A scientist dropped an object from a height of 200 feet. She recorded the height of the object in 0.5-second intervals. Her data is shown. Time (seconds): 0.0, 0.5, 1.0, 1.5, 2.0, 2.5; Height (feet): 200, 195, 185, 165, 135, 100 Based on a quadratic model, which best approximates the height at 3 seconds?
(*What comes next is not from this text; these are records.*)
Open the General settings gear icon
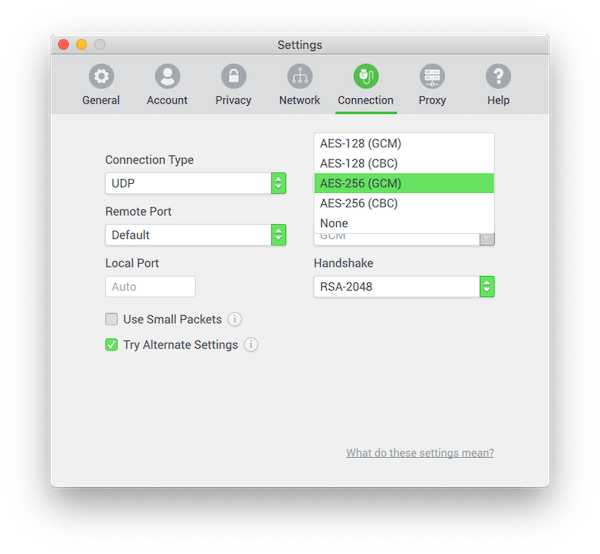 pyautogui.click(x=101, y=77)
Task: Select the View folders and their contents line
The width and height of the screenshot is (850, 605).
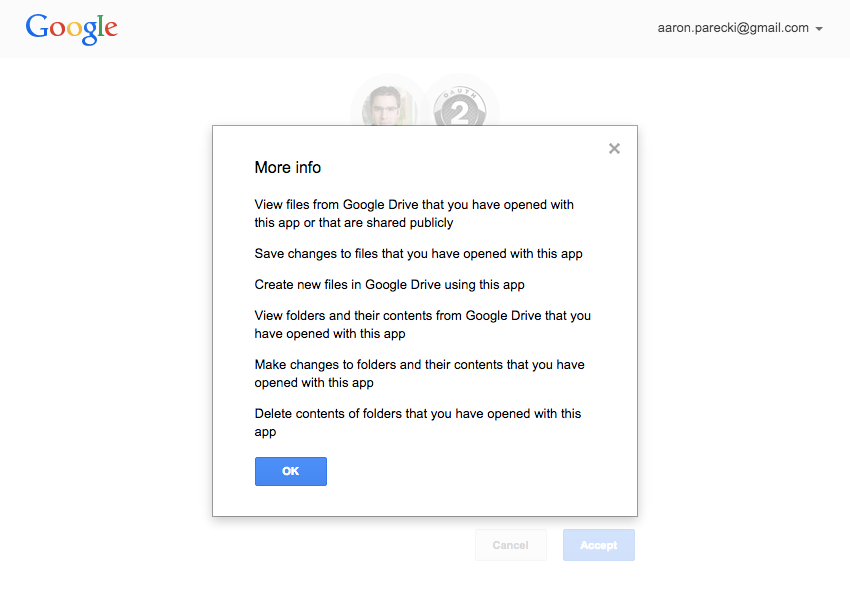Action: click(x=423, y=324)
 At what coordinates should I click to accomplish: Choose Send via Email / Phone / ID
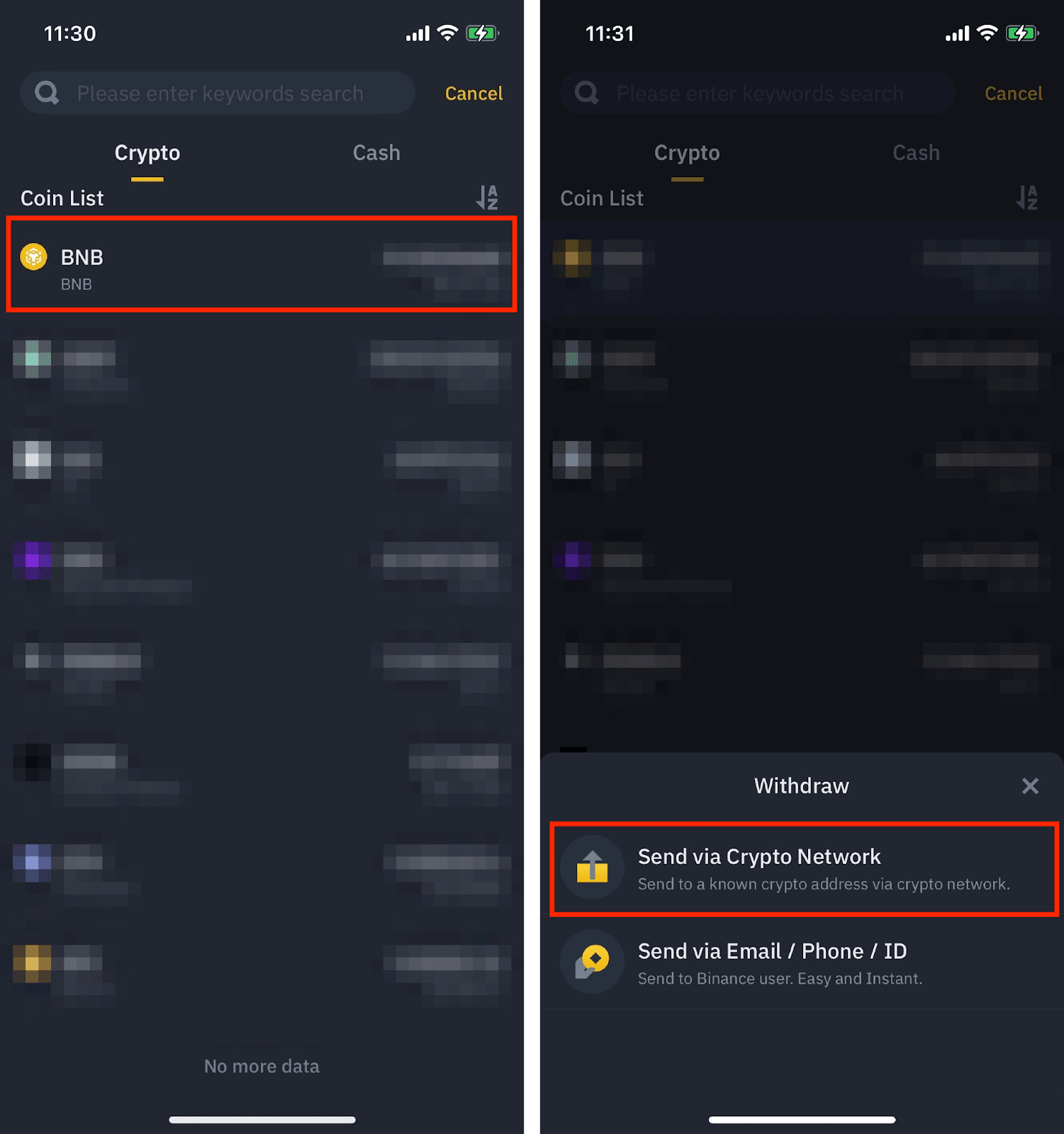point(804,963)
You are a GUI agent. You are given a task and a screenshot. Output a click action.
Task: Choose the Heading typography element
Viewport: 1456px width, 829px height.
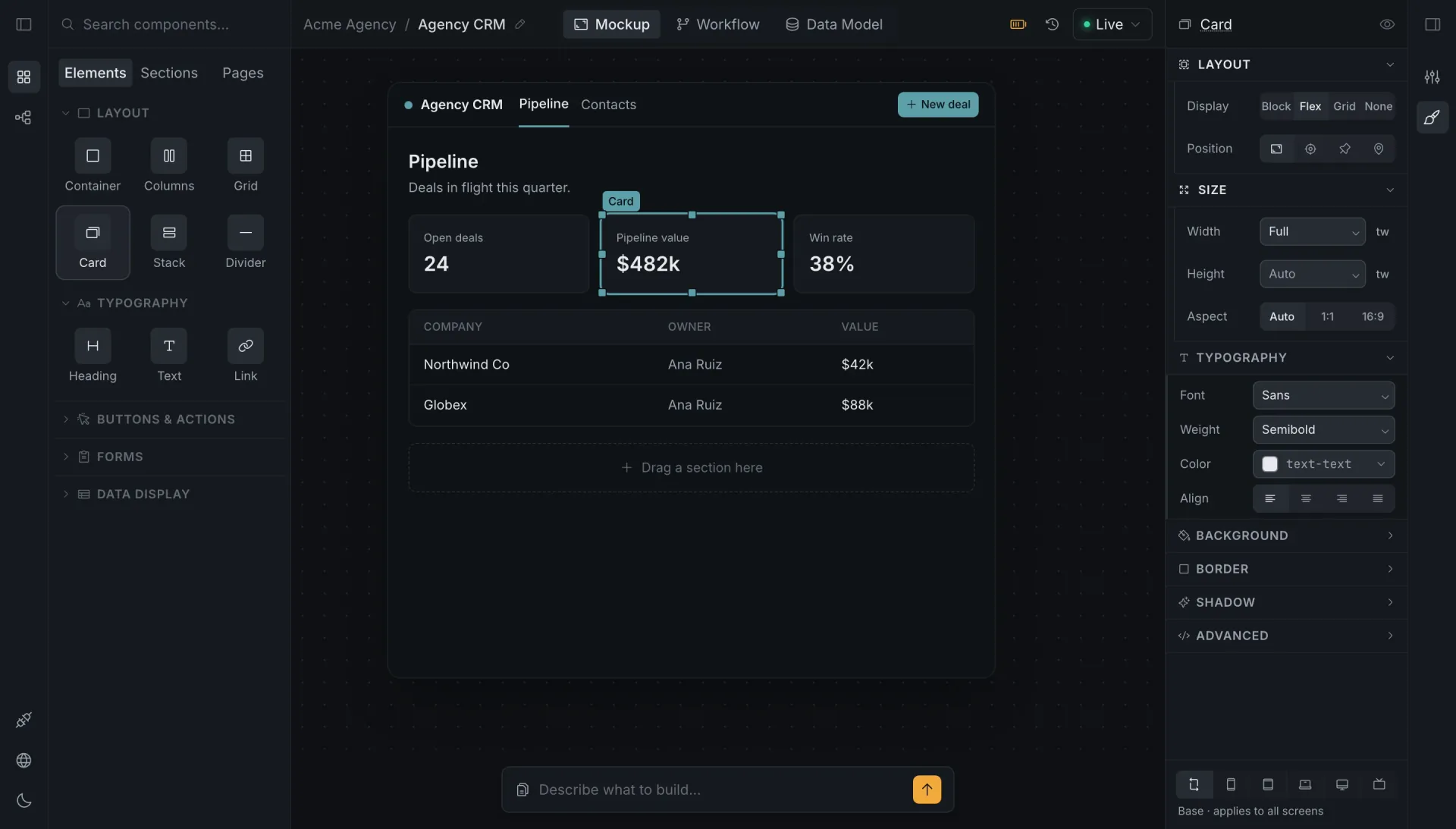[93, 356]
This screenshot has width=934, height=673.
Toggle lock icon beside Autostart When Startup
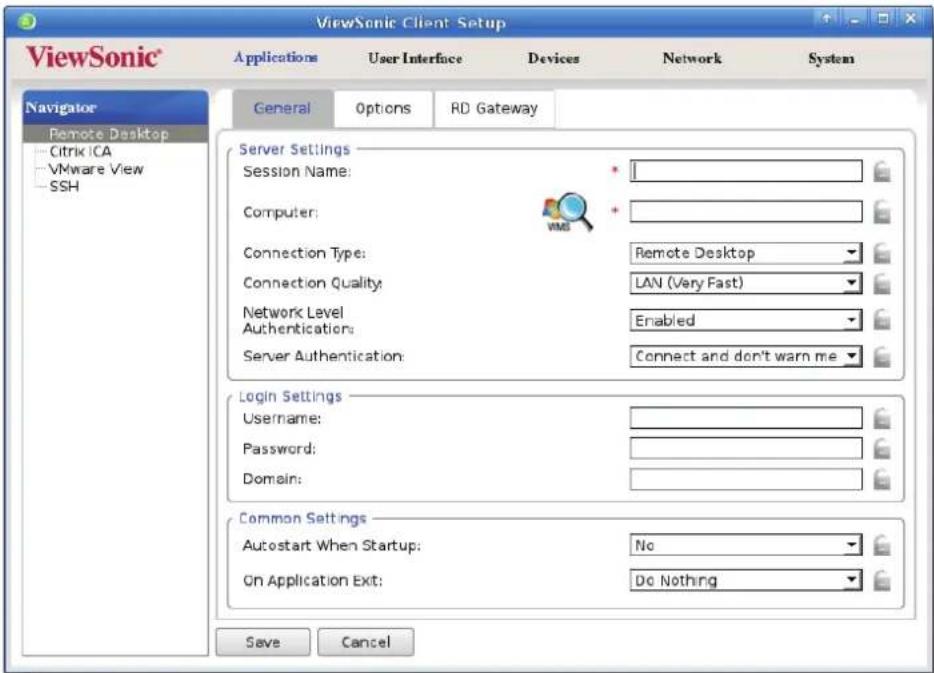pos(882,545)
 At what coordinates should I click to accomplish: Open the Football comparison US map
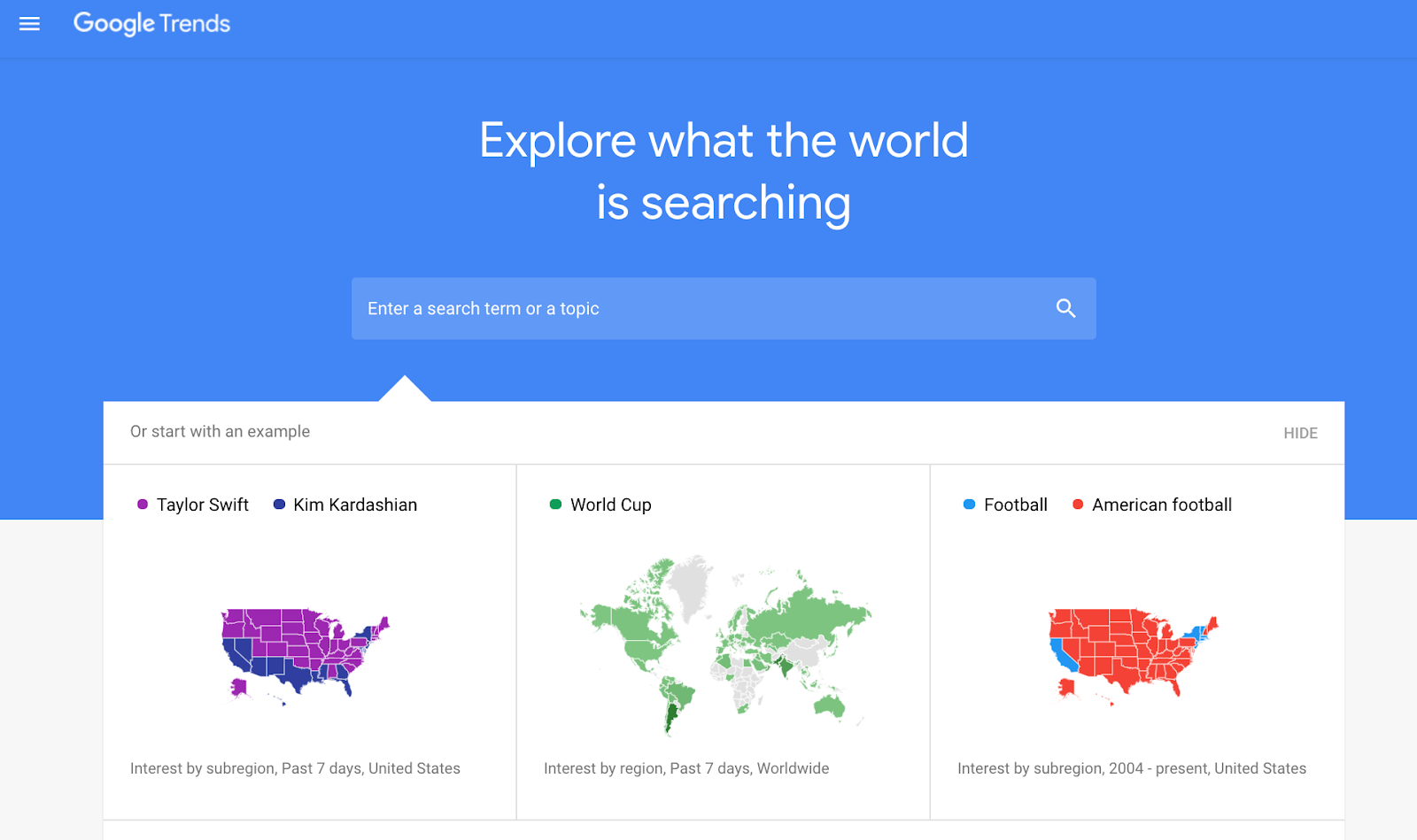point(1133,654)
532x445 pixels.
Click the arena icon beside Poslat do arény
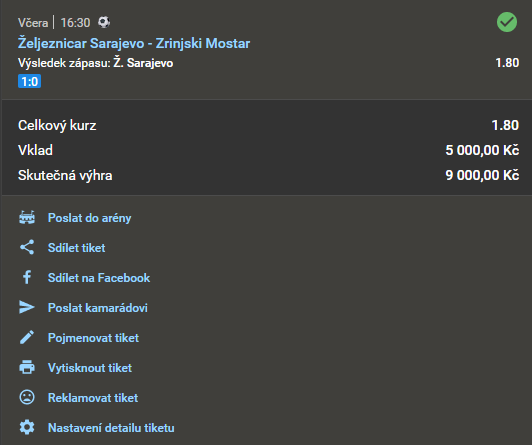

The quadratic model is given by:
 y = ax2 + bx + c
 We evaluate three points to find the values of a, b and c.
 We have then:
 For (0, 200):
 200 = a (0) 2 + b (0) + c
 c = 200
 For (0.5, 195):
 195 = a * (0.5) ^ 2 + b * (0.5) +200
 195-200 = a * (0.5) ^ 2 + b * (0.5)
 -5 = 0.25a + 0.5b
 For (1, 185):
 185 = a * (1) ^ 2 + b * (1) +200
 185-200 = a * (1) ^ 2 + b * (1)
 -15 = a + b
 Solving the system:
 -5 = 0.25a + 0.5b
 -15 = a + b
 We have the following results:
 a = -10
 b = -5
 Substituting:
 y = -10x ^ 2 - 5x + 200
 For x = 3 we have:
 y = -10 (3) ^ 2 - 5 (3) + 200
 y = - 90 - 15 + 200
 y = 95
 Answer:
 the height at 3 seconds is:
 y = 95 feet